Jakarta (ANTARA) - Wakil Ketua Komisi X DPR RI Abdul Fikri Faqih mengemukakan Undang-Undang Nomor 24 Tahun 2007 tentang Penanggulangan Bencana perlu direvisi sebab banyak aspek dalam regulasi tersebut yang sudah tidak relevan dengan kondisi saat ini.
"Bencana tidak hanya disebabkan faktor alam, seperti gempa atau erupsi gunung. Salah satu penyebabnya adalah ketidakpatuhan terhadap kajian lingkungan hidup strategis yang disusun pemerintah. Banyak pembangunan yang seharusnya tidak dilakukan di kawasan rawan bencana justru terus berjalan," kata Fikri di Jakarta, Rabu.
Hal itu disampaikan Fikri Faqih dalam kunjungan kerjanya ke Badan Penanggulangan Bencana Daerah Provinsi Daerah Istimewa Yogyakarta (DIY), beberapa waktu lalu.

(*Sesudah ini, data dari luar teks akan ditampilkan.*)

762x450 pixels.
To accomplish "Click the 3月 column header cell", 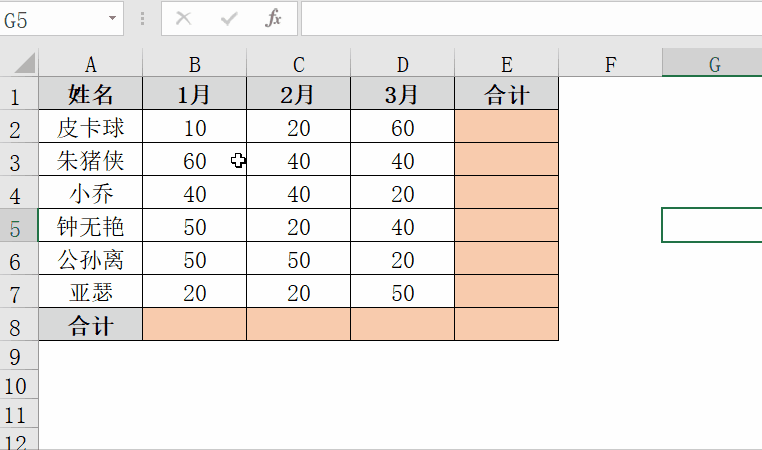I will pyautogui.click(x=403, y=95).
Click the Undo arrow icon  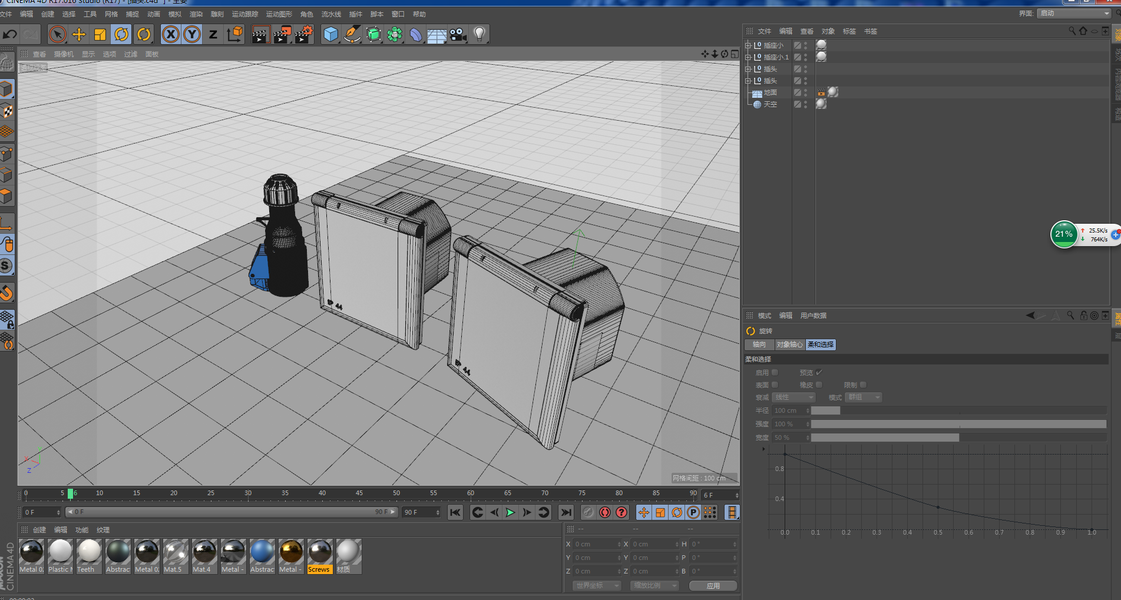10,35
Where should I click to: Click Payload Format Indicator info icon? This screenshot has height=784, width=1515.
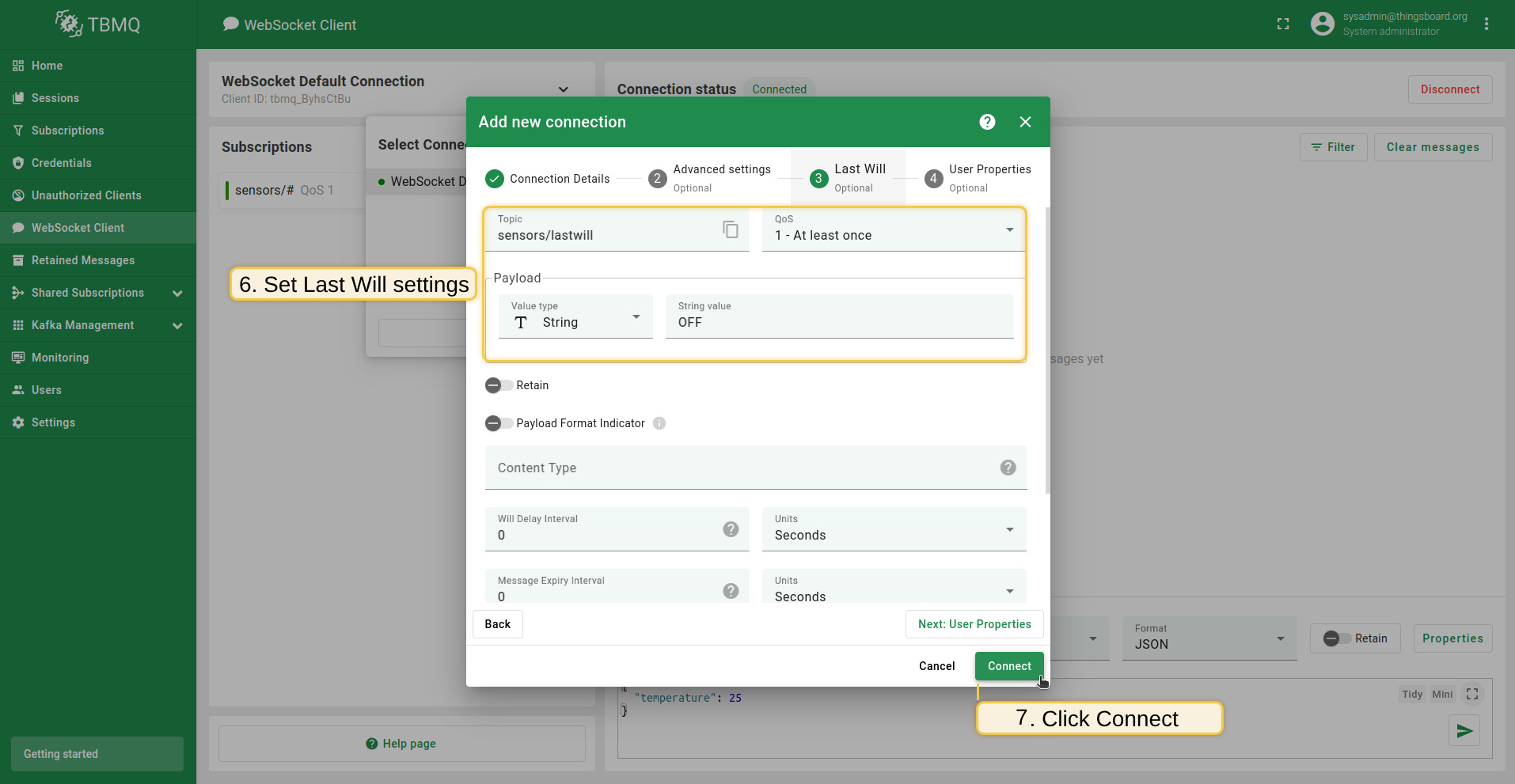(659, 423)
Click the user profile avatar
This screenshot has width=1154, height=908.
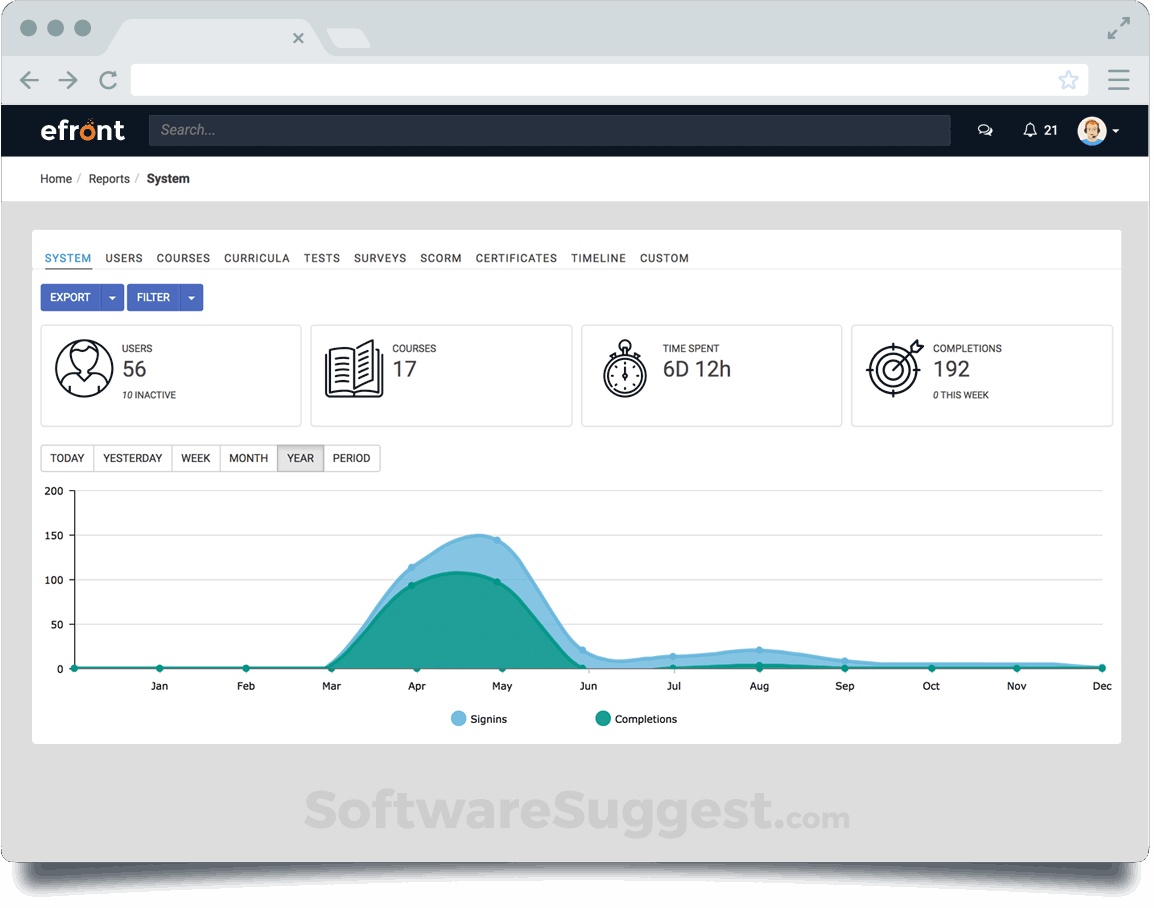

Dia menyoroti Provinsi DIY yang sering disebut sebagai "supermarket bencana" menghadapi beragam ancaman bencana alam, mulai dari gempa bumi hingga erupsi Gunung Merapi yang masih berlangsung.
"Gempa bumi yang melanda Yogyakarta pada tahun 2006 menjadi pengingat bahwa daerah ini sangat rentan terhadap bencana. Selain itu, erupsi Gunung Merapi juga tetap menjadi ancaman nyata. Perubahan iklim yang mempengaruhi intensitas hujan pun berpotensi meningkatkan risiko banjir," ujarnya.
Di sisi lain, Fikri menyoroti ketidakjelasan standar penanggulangan bencana yang berbeda-beda antardaerah. Misalnya, standar bangunan hotel yang seharusnya tahan gempa, namun di lapangan banyak yang tidak diuji kelayakannya.
Mengenai mitigasi, dia menekankan pentingnya survei mendalam terkait kebutuhan sistem peringatan dini (early warning system).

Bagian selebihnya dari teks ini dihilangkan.